Stored items
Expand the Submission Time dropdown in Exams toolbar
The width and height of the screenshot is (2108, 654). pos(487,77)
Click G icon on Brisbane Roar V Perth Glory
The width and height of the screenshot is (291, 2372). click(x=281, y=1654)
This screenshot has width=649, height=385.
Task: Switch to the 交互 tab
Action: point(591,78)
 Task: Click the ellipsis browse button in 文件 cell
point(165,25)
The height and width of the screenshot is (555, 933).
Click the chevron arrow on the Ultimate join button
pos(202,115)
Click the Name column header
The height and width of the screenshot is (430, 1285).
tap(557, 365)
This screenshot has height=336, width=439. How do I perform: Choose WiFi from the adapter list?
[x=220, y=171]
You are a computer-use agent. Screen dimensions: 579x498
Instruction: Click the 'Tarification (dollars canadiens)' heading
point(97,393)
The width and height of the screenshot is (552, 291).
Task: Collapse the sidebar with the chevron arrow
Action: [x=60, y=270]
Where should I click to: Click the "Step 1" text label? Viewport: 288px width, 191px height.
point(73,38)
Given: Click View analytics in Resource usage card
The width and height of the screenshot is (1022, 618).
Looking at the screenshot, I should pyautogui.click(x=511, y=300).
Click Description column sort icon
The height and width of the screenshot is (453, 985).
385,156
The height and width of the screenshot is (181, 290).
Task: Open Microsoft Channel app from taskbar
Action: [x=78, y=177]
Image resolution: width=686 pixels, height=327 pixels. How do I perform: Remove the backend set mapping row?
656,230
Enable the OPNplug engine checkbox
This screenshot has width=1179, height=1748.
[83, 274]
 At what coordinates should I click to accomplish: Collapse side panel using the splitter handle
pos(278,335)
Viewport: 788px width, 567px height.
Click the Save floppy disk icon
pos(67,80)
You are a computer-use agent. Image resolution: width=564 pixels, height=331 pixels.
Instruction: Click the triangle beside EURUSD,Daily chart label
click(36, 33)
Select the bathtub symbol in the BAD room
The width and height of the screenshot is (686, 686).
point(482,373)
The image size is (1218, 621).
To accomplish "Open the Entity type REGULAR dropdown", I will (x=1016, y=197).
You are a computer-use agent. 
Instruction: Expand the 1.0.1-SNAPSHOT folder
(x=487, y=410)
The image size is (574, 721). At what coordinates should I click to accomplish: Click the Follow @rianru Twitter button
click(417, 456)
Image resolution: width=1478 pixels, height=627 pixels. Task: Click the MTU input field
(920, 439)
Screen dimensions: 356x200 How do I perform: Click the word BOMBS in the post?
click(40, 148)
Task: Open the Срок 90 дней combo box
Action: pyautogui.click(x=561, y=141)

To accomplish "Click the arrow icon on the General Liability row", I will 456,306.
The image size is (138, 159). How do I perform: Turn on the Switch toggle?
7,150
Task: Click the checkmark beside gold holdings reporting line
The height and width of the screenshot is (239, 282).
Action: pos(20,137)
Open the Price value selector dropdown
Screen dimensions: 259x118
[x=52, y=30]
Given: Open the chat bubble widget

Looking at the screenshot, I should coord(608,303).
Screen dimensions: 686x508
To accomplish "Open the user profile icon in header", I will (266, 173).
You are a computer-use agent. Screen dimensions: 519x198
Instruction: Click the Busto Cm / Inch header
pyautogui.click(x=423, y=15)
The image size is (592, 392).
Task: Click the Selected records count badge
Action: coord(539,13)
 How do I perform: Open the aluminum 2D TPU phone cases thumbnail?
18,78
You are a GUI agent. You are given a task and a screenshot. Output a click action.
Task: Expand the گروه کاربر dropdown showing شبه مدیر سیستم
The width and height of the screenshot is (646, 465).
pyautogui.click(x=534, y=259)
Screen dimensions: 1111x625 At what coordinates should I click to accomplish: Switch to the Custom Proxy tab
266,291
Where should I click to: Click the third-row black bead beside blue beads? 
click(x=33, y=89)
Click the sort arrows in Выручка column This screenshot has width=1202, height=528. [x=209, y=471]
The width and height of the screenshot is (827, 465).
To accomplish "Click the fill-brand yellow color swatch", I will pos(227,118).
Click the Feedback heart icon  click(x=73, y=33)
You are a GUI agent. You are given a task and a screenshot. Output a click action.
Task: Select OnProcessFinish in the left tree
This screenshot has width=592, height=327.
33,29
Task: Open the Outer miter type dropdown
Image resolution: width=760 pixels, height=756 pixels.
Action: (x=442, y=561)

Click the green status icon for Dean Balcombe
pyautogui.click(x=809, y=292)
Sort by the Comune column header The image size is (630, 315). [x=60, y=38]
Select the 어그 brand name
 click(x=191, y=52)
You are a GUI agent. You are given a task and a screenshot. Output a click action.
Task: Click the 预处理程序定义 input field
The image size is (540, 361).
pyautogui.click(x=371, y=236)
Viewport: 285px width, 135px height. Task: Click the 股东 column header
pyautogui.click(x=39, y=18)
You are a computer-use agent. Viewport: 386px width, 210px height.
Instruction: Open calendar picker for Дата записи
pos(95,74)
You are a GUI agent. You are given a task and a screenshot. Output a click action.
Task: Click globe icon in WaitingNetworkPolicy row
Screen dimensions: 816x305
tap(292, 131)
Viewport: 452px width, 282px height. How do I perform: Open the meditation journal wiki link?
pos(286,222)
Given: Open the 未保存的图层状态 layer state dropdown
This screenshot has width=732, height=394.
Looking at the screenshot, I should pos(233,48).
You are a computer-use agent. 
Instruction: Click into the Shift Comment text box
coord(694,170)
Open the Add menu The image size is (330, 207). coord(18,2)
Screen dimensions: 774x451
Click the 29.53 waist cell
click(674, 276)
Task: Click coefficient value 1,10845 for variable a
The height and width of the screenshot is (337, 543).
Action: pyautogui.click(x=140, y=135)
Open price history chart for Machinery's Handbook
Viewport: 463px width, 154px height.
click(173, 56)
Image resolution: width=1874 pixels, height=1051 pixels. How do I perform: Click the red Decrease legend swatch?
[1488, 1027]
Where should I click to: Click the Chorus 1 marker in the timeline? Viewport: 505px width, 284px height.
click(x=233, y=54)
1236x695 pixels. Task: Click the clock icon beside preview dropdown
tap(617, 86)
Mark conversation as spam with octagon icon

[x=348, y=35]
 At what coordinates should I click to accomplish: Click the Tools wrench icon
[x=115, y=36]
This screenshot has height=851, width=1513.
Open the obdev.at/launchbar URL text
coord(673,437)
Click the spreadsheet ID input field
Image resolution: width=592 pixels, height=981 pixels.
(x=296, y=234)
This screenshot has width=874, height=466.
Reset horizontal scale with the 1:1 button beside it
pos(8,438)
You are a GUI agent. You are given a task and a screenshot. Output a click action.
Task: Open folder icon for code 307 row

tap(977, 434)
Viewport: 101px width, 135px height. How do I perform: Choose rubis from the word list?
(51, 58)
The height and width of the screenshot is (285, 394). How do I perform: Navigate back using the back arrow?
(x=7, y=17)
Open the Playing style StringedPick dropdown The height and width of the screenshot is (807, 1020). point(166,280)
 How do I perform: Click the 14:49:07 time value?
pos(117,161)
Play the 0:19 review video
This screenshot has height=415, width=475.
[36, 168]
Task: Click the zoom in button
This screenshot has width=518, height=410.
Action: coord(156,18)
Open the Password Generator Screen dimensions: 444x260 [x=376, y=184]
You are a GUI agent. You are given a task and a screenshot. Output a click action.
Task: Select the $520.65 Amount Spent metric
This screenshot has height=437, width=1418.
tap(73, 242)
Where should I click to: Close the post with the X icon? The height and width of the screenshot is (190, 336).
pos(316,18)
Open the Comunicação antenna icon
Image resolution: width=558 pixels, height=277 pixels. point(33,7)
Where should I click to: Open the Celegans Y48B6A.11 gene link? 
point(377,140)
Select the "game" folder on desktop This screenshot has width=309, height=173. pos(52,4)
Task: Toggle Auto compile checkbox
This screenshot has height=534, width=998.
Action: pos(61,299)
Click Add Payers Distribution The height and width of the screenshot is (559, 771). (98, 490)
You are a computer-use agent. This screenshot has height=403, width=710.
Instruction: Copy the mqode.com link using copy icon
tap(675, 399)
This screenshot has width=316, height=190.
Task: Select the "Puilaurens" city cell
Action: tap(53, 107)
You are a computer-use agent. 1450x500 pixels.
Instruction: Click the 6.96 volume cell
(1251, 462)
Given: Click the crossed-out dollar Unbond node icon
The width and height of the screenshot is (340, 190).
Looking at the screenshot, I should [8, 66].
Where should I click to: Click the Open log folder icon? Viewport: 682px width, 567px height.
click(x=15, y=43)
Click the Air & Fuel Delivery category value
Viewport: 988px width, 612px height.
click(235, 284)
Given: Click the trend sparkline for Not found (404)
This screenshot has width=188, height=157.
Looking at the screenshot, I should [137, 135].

= Task prompt =
Which lines in the records above contain the word "will"? Return each of them.

= Task solution =
To accomplish "Open the Entity type REGULAR dropdown", I will (x=1016, y=197).
To accomplish "Click the arrow icon on the General Liability row", I will 456,306.
To accomplish "Open the user profile icon in header", I will (266, 173).
To accomplish "Click the fill-brand yellow color swatch", I will pos(227,118).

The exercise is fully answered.